The proposed areas include Andaha in Akwanga local council, Gitata in Karu local council and Wamba in Wamba local council.Other areas also include Awe in Awe local council, Keana in Doma local council and Asakyo in Lafia local council. Residents of the affected communities have expressed their reservations concerning the scheme.

Community leaders and prominent personalities in the areas have kicked against the establishment of Ruga settlements.
A community leader, Mr. Yinusa Adamu, alleged that President Muhammadu Buhari was only interested in protecting the interest of his kinsmen.

According to Yinusa, “we don’t have anybody to challenge this decision to establish the Ruga settlement and this is why the state government is going ahead to say they will pilot the scheme.“No indigenous farmer or community leader is in agreement with the decision except those who are settlers and are claiming to come from Nasarawa State.”When The Guardian visited some of the communities where the scheme would be implemented in the state, the residents said the decision was not with their consent and that they see nothing in their interest as far as the Ruga scheme is concerned.
All efforts to get the side of the government on the benefits and possible challenges the scheme would pose; and how it would handle such challenges was turned down.
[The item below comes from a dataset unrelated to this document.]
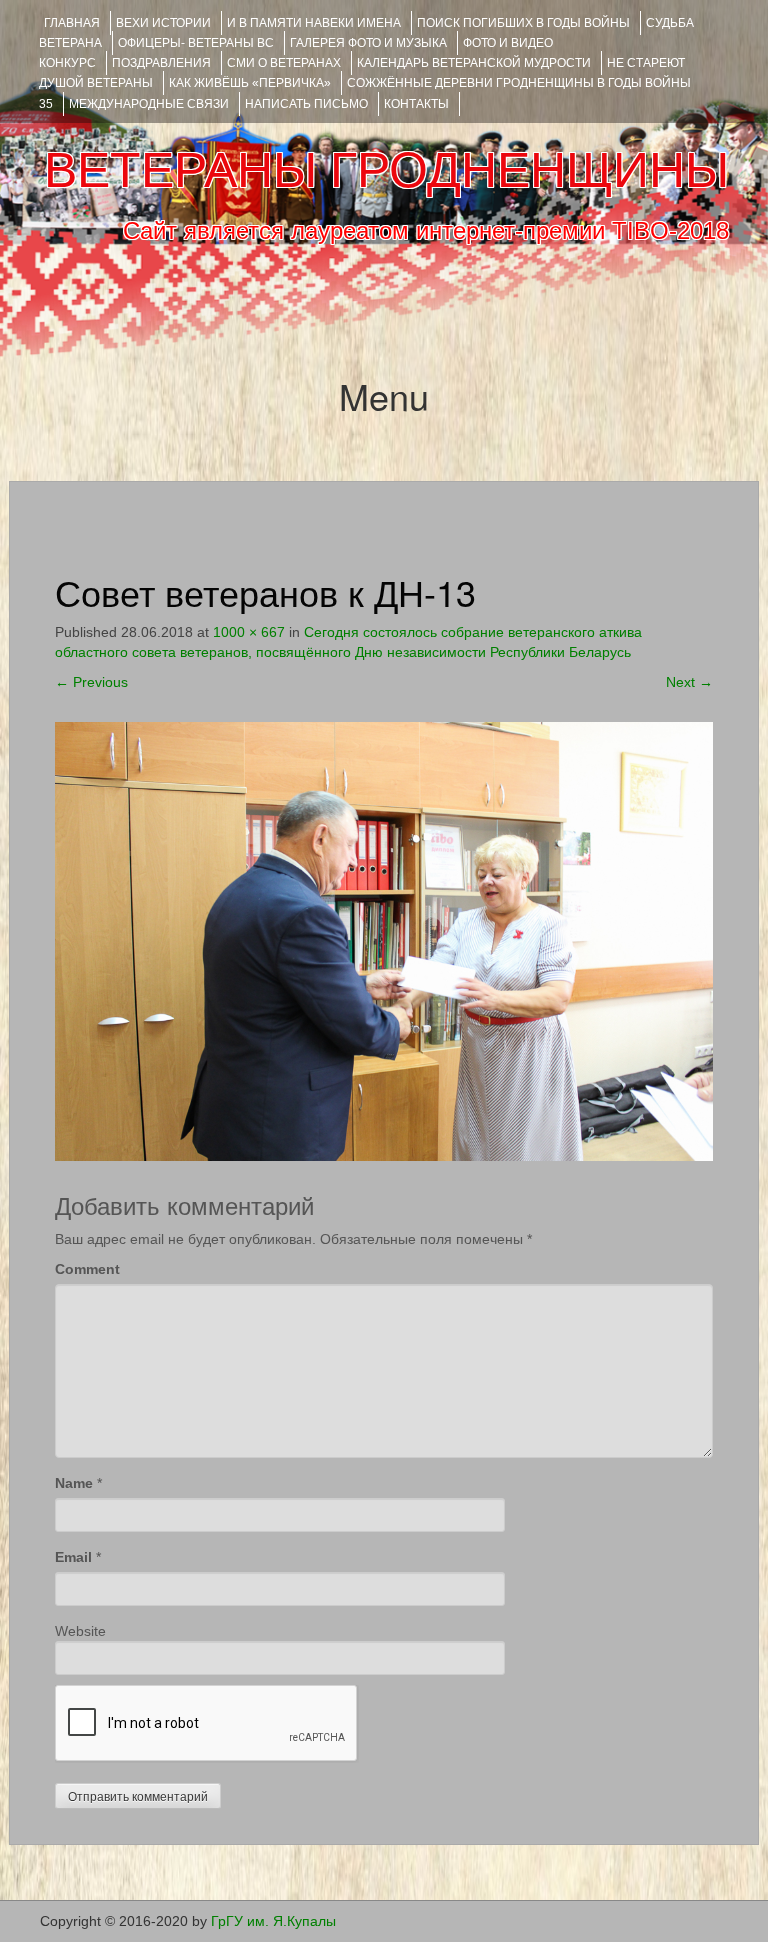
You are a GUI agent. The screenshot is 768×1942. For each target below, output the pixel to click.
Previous (91, 682)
Bagudu Defends Ruga Settlement Initiative
From Ahmadu Baba Idris, Birnin Kebbi 

Governor Abubakar Atiku Bagudu has said the opposition that led to the suspension of the Ruga settlement programme by the Federal Government was uncalled for. A statement signed by the Chief Press Secretary to the Governor, Abubakar Mu’azu Dakingari, said the idea was not to acquire grazing reserves in whatever form for herders as being portrayed by the critics.

Bagudu stated that in his position as the Vice Chairman of National Food Security Council, the concept of Ruga settlement was aimed at settling Fulani nomads and other cattle herders into a permanent abode to minimise migration from one place to another.He said the initiative was geared towards eliminating conflicts between herdsmen and farmers.

Bagudu explained that Ruga settlement had served as hamlets to the Fulani herders for hundreds of years and as such was not a new innovation aimed at bringing discord to other tribes in the country.He said the main objective of settling Fulani nomads in one place, apart from ending conflicts with farmers, was also to allow their livestock to produce adequate meat to satisfy the protein requirement of Nigerians. 

He, therefore, debunked the insinuation that the government intended to buy land for a particular tribal group at the disadvantage of other ethnic groups. Bagudu said his administration had shown the way for agricultural revival in Nigeria, affirming that the government would continue to support and encourage farmers to increase production of both food and cash crops.He added that his administration would accord priority to livestock production and fisheries development, through the provision of necessary inputs and introduction of modern techniques in livestock production and fisheries.